Nach 57 Jahren im Kälteschlaf muss Ripley zurück auf den Alien-Planeten. "Aliens" ist mindestens so gut wie das Original - und beweist, dass ein Actionfilm cool, brutal und clever sein kann.

"Aliens - Die Rückkehr"
20.15 Uhr, Kabel 1
SCIFI Mit "Alien" hatte Ridley Scott 1979 ein Meisterwerk geschaffen. In diesem atmosphärischen Grusel-Thriller im Weltraum passte einfach alles: HR Gigers albtraumhaftes Alien-Design, Sigourney Weaver als toughe Hauptdarstellerin und Nebendarsteller, die echte Charaktere waren und nicht nur Kanonenfutter für das gefährliche Andere, das dort draußen ebenso lauerte wie in uns selbst.

Dieser Film brauchte keine Fortsetzung und als er sieben Jahre später dann doch eine bekam (nicht nur futuristische Firmen wollen Kohle machen), standen alle Zeichen auf Scheitern: Der junge Regisseur, ein gewisser James Cameron, zerstritt sich mit der britischen Filmcrew, der Soundtrack musste quasi über Nacht komponiert werden - und fast wäre der Film gar nicht pünktlich fertig geworden.

Anstelle eines einzelnen Aliens bevölkert nun eine ganze Horde jenen Planeten, dem Ripley im ersten Film so verzweifelt zu entkommen versuchte und den die skrupellose Weyland-Yutani Corporation trotzdem kolonisieren ließ. Sie wissen schon: Die Profite waren einfach zu verlockend.

Mehr Gefahr, mehr Gewalt, alles eine Nummer größer - mit dieser Formel versuchen es Fortsetzungen erfolgreicher Filme immer wieder und scheitern kolossal. Aber Cameron gelang die sprichwörtliche Quadratur des Kreises, indem er die Grundhandlung "Menschen vs. übermächtige Aliens" beibehielt, aber das Genre wechselte. Der erste Film lieferte Grusel im Weltraum, der zweite kommt als waschechter, aber alles andere als hirnloser Action-Kracher daher, der das Vietnam-Trauma der USA in den Weltraum verlegt.

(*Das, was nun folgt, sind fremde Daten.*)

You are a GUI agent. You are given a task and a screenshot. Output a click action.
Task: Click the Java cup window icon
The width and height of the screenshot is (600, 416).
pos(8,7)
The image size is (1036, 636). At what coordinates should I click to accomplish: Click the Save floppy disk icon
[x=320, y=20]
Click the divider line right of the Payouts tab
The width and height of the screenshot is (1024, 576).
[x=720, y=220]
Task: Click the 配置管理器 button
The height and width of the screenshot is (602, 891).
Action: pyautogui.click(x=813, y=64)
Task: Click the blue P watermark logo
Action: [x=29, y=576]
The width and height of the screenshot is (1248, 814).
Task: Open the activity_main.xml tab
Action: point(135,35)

Eine knappe Stunde Zeit nimmt sich der Regisseur für Spannungsaufbau und Charakterentwicklung, bis die Space-Marines zum ersten Mal auf den Feind treffen. Und dann bricht die Hölle los.

PS: "Alien 3" von David Fincher folgt um 23.15 Uhr. Sollte man aber besser aufnehmen und nicht am selben Abend schauen, weil er das Ende des zweiten Teils verdirbt.

Ein TV-Tipp von Jens Wiesner, freier Autor beim stern


Und das ist an diesem Tag noch sehenswert:

"Der Mais-Wahn"
22.45 Uhr, ARD
DOKU Mais bedeckt heute mehr Anbaufläche als jedes andere Agrarprodukt. Hierzulande wird das Korn in der Tiermast verfüttert und für Biogas und -sprit verheizt – im Süden Kenias können sich die Menschen ihr Grundnahrungsmittel nicht mehr leisten. Lehrstück über die Weltwirtschaft. (bis 23.30)

"Maos letzter Tänzer"
20.15 Uhr, Einsfestival,

BIOPIC 1973 holen Talentscouts den zierlichen Li Cunxin (Chi Cao) gegen seinen Willen aus einem Bergdorf nach Peking an die Ballettschule. Nach achtjähriger Ausbildung kommt er als Austauschstudent zum Ballett von Houston und gerät durch den Kulturschock ins Stolpern. (bis 22.05)

"E Agora? Lembra-me"
23.30 Uhr, Arte

DOKU Der seit 20 Jahren mit HIV und Hepatitis C infizierte portugiesische Regisseur Joaquim Pinto reflektiert über sein Leben, während er sich einer experimentellen Behandlungsmethode mit bewusstseinsverändernden Drogen unterzieht.